Providers of financial-market information, such as Thomson Reuters, can now co-locate equipment within the London Stock Exchange Group's (LSEG) low-latency market-linked datacentre. The LSEG has offered hosting services since 2009, but until yesterday these were restricted purely to market participants, such as high-frequency trading firms.

"Now the vendors are able to take their own cabinets and provide their own services to all trading participants within the hosting centre and to people who aren't hosted in the centre, so they will obviously have a latency advantage," a spokesman for the LSEG told ZDNet UK on Tuesday.

Previously, a provider of market information could enter the LSEG datacentre only if invited by a trading firm, and then they would have to sit inside that firm's cabinet, the spokesman said.
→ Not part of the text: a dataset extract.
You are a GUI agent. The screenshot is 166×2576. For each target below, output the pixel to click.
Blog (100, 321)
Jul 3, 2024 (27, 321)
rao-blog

Monday's announcement means that market information and managed-hosting providers will be able to have their own cabinets, connect to multiple trading firms within the datacentre and offer managed services to trading participants.

To accommodate the expansion in service, the LSEG has created extra capacity within the hosting part of its datacentre and has plans to expand again in the future. In tandem with the expansion, the LSEG is going to upgrade the datacentre's IT infrastructure to boost the overall size and available bandwidth of its networking equipment. This should allow it to decrease latency and accommodate more services, according to the stock-exchange company.

The move by LSEG to expand its co-location business places it in heightened competition with finance-focused datacentre providers such as Interxion. It will be going after the same customer base of high-frequency traders, financial firms and providers of market information, who base their business models around low latency to the markets in which they function.